Health insurance companies publicly committed last year to ensuring that 80% of all authorizations will be handled in real time by 2027, according to AHIP, the trade group representing health insurance companies. Health insurance companies also vowed to standardize electronic prior authorizations and reduce the volume of treatments that require pre-approval.

Federal health officials, including Health Secretary Robert F. Kennedy Jr. and CMS Administrator Dr. Mehmet Oz, met with health insurance executives last summer and lauded the changes. Oz also said the CMS would evaluate progress.

‘Delays in payments’

While critics welcomed the public commitments, they also said those pledges don’t have the full force of the law. Healthcare groups continue to push the federal government for more changes in the process.

Wexler says he wants Congress to approve a “prompt pay” bill that would require Medicare Advantage to speed up approvals for treatments. Rep. Jodey Arrington, R-Texas, has sponsored the legislation, and a companion bill is in the Senate.

“Payers cannot build their balance sheets and their profitability off of not paying for care that their members received,” Wexler says. “That is unconscionable, and these delays in payments are arbitraging opportunities for the commercial payers, for which we are financing on our end.”

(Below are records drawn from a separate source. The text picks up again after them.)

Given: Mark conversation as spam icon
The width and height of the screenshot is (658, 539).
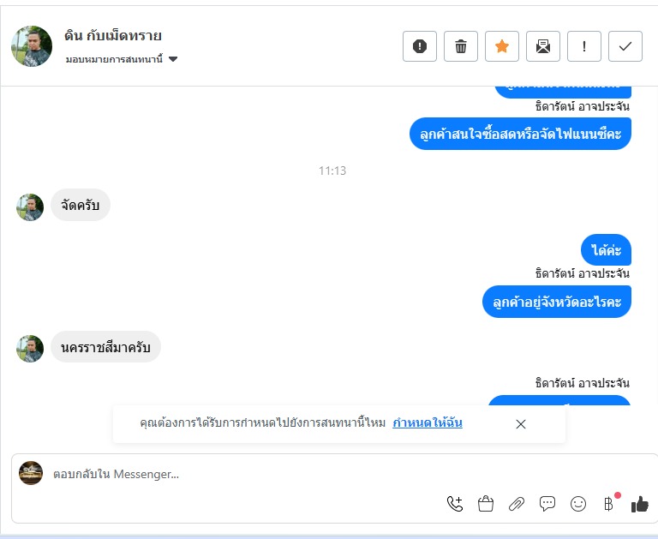Looking at the screenshot, I should click(x=420, y=46).
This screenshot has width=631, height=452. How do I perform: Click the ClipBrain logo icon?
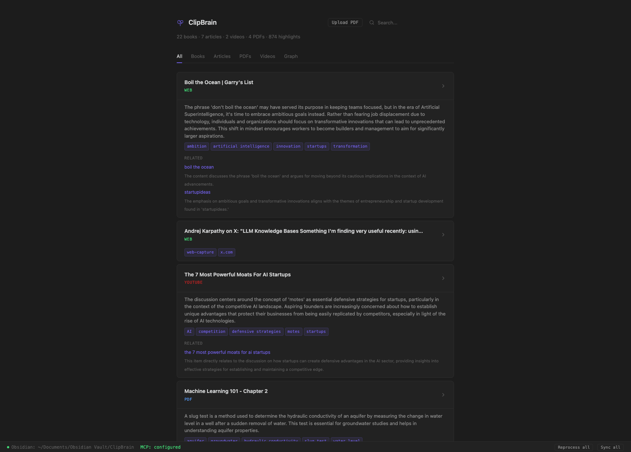tap(180, 23)
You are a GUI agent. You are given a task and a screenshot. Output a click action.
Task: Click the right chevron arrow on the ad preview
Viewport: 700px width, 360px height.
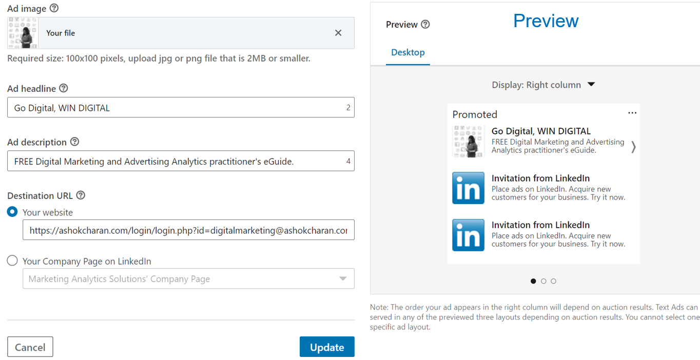point(633,147)
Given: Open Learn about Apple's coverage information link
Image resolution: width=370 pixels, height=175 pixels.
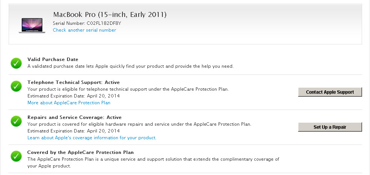Looking at the screenshot, I should pyautogui.click(x=92, y=138).
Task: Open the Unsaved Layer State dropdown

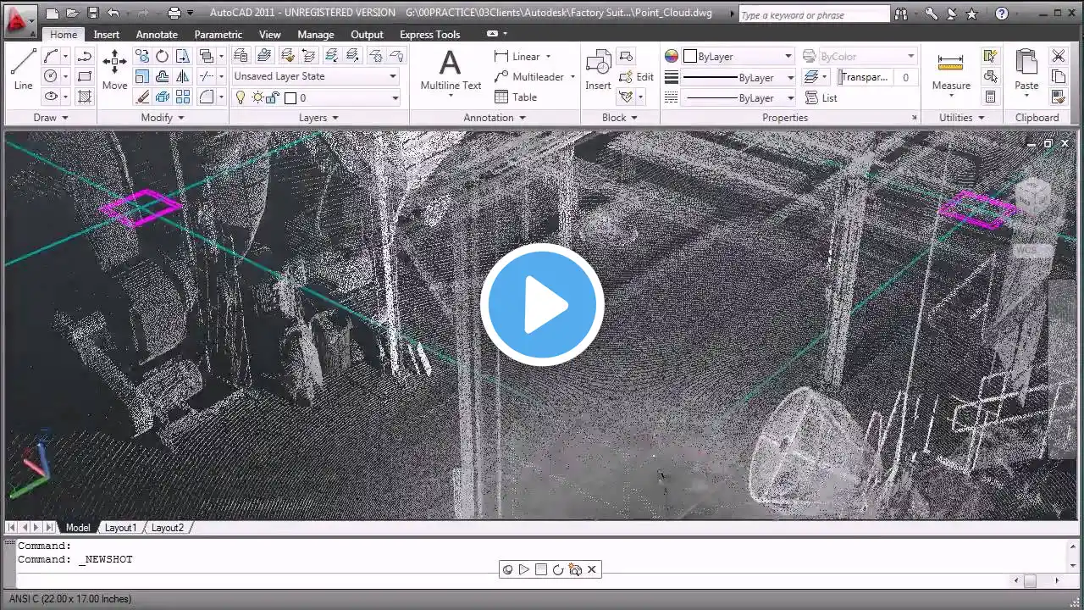Action: pos(315,76)
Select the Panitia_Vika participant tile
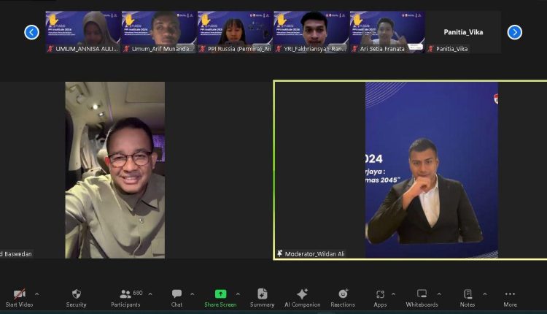Screen dimensions: 547x314 click(x=463, y=32)
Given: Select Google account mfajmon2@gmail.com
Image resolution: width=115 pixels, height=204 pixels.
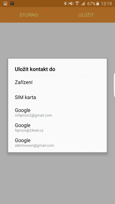Looking at the screenshot, I should (x=57, y=112).
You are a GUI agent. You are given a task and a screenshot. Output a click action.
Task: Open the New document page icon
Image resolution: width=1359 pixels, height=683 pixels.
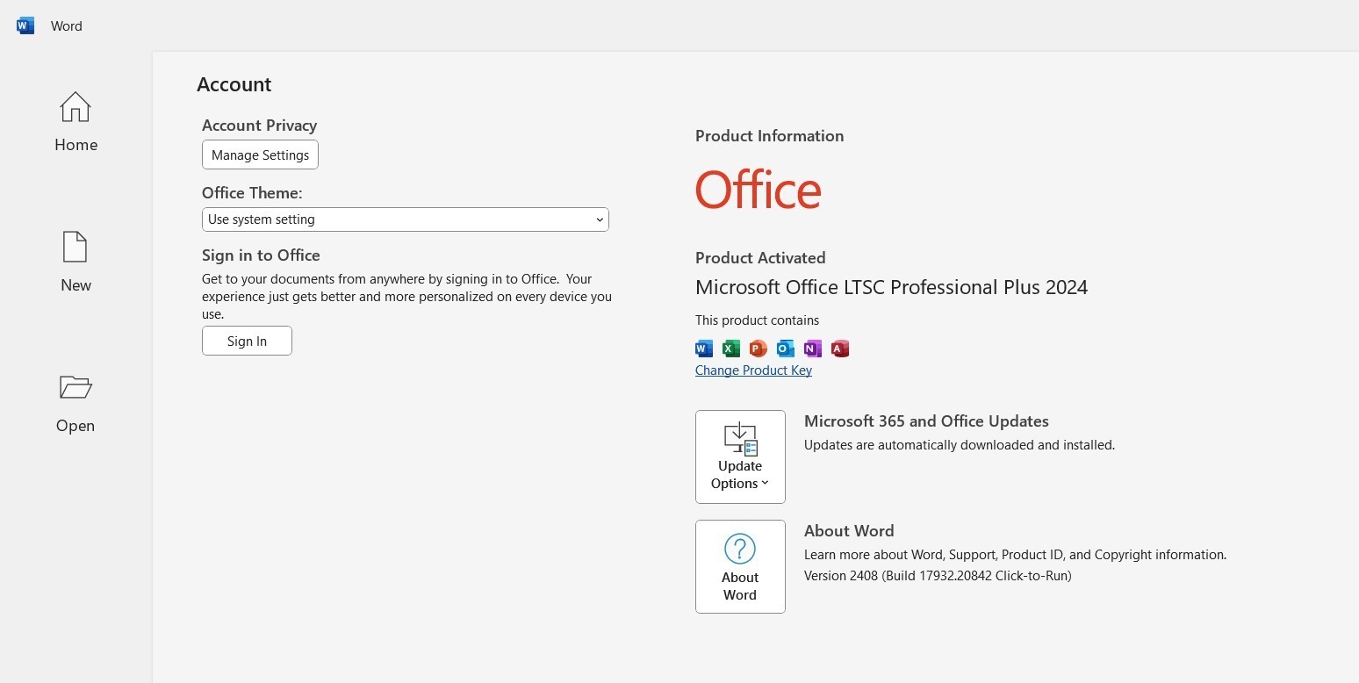(x=76, y=247)
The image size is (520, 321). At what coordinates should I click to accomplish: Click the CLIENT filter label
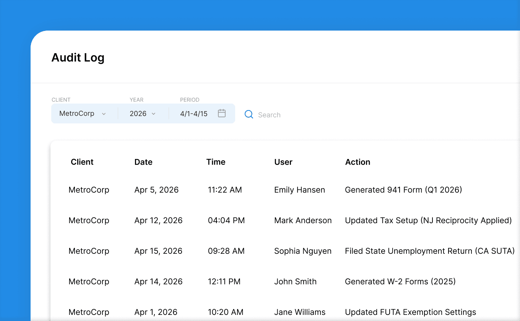point(61,100)
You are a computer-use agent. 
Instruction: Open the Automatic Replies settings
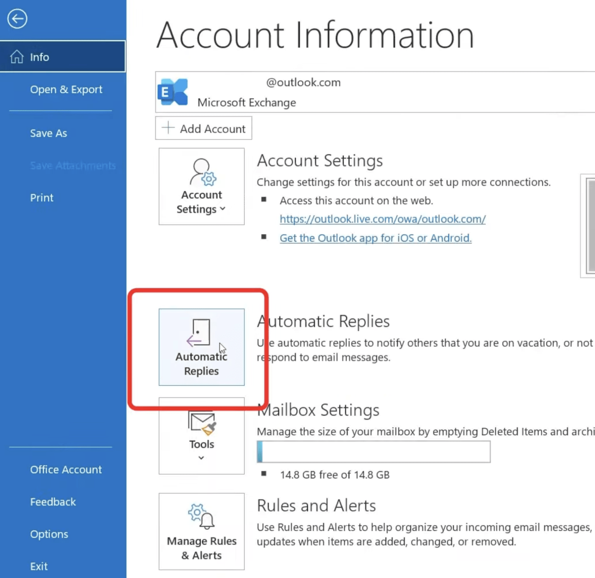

While providers should see somewhat quicker decisions, they say the window is still much too long for urgent requests.

Gary Price, president of the Physicians Foundation, told Chief Healthcare Executive® in a 2024 interview that the 72-hour decision window for urgent requests “does not fit with medical practice.”

“That type of window for an emergency request just doesn't help a physician in an emergency or urgent situation,” Price says. “It doesn't get answers back to them … It's still a barrier to getting good care. And we need to hold the insurance industry to a higher standard on that.”

Some doctors have worried that payers are using artificial intelligence tools to delay or deny authorizations. Three out of five doctors (61%) said they are worried that insurers are going to use AI to increase denials of pre-approvals, according to a 2025 survey by the American Medical Association.

Providers often succeed in getting insurers to overturn denials. Nearly 70% of claim denials in 2023 were overturned, according to an analysis by Premier. Nearly $18 billion was spent unnecessarily on battles over paying claims in 2023, according to the Premier report.

But physicians continue to spend a lot of time on approvals, and patients are waiting too long for treatment, Martin says.

“It really makes you wonder,” he says. “What are we doing? That large of a percentage is being overturned, why are we going through this process in the first place?”